Mendoza made that announcement following the release of an audit in late March that outlined numerous problems with the state’s MyBenefits Marketplace system, which was designed and built by a Toronto-based company, Morneau Shepell.

The system serves an estimated 450,000 state employees and retirees to use when they sign up for health insurance, flexible spending accounts and other employee benefits. Launched in 2016, it replaced a system in which those benefits were administered by the Department of Central Management Services and staff in all of the various state agencies.

From the outset, though, the MyBenefits system was plagued with problems that directly affected employees and retirees, according to the audit. Those have included payroll errors, difficulty for people accessing their flexible spending accounts, people being charged incorrect amounts, and people having their insurance benefits incorrectly canceled.

 

“At a time when our state could least afford it, MyBenefits was an unnecessary fiasco,” Mendoza said in a news release. “Former Governor Bruce Rauner replaced a system that had functioned for decades with a broken one.”

The audit came about after the Illinois House passed a resolution in 2017 calling for a probe into how the Morneau Shepell contract was awarded and how it had been administered.

The audit puts much of the responsibility on the Rauner administration for rushing through the purchasing process in a way that resulted in only one company, Morneau Sheppel, submitting a proposal. The company was awarded a five-year contract, with an option for another five-year renewal, with a total 10-year cost to the state of $94 million.

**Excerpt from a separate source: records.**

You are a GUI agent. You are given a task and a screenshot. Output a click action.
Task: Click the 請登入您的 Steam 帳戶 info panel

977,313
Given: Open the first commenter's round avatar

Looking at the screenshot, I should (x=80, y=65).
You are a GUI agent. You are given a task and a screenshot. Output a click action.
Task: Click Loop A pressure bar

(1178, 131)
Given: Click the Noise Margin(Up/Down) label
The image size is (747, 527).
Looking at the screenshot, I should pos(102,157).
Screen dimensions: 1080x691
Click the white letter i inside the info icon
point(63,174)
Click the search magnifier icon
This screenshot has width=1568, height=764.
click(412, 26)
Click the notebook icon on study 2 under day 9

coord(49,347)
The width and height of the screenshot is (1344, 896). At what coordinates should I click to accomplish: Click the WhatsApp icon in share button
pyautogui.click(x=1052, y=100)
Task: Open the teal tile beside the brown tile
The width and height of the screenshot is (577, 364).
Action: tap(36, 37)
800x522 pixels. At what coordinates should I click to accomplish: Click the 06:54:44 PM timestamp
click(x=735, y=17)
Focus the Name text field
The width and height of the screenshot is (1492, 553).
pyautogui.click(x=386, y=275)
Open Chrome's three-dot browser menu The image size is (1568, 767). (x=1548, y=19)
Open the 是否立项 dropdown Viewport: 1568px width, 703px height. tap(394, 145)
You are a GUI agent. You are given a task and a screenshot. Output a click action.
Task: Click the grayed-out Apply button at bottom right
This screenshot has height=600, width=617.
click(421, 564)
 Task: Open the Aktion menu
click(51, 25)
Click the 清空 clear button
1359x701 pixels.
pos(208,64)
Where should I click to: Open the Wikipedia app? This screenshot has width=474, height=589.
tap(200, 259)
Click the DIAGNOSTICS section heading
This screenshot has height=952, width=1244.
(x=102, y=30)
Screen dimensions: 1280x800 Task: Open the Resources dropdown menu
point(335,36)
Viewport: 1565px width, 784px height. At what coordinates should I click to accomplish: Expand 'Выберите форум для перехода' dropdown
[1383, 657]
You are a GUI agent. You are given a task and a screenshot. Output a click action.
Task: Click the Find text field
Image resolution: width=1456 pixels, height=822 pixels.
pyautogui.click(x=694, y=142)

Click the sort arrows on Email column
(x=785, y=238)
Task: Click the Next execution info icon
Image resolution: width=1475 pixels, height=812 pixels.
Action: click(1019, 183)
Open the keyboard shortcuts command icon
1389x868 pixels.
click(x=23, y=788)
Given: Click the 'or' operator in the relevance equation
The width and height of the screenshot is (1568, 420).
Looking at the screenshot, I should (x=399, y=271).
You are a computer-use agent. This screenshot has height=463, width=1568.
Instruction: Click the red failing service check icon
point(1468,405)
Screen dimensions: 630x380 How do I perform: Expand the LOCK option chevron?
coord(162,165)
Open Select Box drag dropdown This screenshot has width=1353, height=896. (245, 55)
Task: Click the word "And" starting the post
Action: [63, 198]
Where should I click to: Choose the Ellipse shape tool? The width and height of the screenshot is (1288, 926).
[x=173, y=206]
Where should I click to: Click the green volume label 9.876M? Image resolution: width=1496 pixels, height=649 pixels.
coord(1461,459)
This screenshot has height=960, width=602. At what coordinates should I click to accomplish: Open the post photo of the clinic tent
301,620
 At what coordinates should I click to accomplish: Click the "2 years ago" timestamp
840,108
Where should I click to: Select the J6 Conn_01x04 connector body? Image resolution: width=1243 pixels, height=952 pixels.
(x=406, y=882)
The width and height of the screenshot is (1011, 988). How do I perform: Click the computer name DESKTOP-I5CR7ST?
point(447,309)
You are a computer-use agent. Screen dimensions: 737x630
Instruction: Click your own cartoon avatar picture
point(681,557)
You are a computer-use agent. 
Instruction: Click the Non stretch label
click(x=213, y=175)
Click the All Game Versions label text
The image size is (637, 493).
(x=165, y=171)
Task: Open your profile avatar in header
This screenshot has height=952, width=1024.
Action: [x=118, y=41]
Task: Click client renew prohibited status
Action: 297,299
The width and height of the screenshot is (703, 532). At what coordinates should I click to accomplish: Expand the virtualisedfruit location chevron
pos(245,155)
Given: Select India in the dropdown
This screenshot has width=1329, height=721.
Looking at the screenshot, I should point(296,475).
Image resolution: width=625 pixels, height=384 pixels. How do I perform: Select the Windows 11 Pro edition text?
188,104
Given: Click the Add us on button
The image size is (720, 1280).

The idea for the new web portal developed during labor negotiations with the Rauner administration. Initially, the plan was to establish an online exchange, similar to the ones people use to buy insurance through the Affordable Care Act. It even called for establishing a multi-tiered system of health plans, “platinum, gold, silver and bronze” categories, that are used in the ACA plans.

Those new health plans, combined with changes in premiums, deductibles and copayments, were supposed to help save an estimated $500 million a year in state health care costs.

As yet, however, the state has not implemented any of the new health plans, the audit noted. Instead, it has outsourced the job of administering employee benefits to Morneau Shepell, which operates the new web portal and a customer call center in Atlanta.

To date, according to the comptroller’s office, the company has been paid about $20 million.

The audit faults the Rauner administration for rushing to get the new system into place, and for side-stepping routine policies that encourage contracting with firms owned by minorities, women and people with disabilities, and policies requiring everyone involved in the contract to submit conflict-of-interest disclosure forms.

It also faulted the administration for not restarting the bidding process after it received only one response from the initial solicitation, and for executing a contract that essentially relies on the vendor to report on whether it is meeting required deadlines and performance benchmarks.

In addition, auditors said they found 24 instances in which Morneau Shepell failed to meet specified performance benchmarks for three consecutive months, which would normally constitute a breach of contract. However, they noted, the final contract did not contain any language regarding breach of contract.

In addition to suspending payments to the company pending further review of the contract, Mendoza said her office will implement new reporting standards for all information technology contracts over $5 million in order to, “prevent future spending and procurement abuses” like those found in the Morneau Shepell audit.

A spokeswoman for the comptroller’s office said that is expected to affect about 25 IT contracts in the current fiscal year.

Officials at Morneau Sheppel did not respond to telephone and email requests for comment.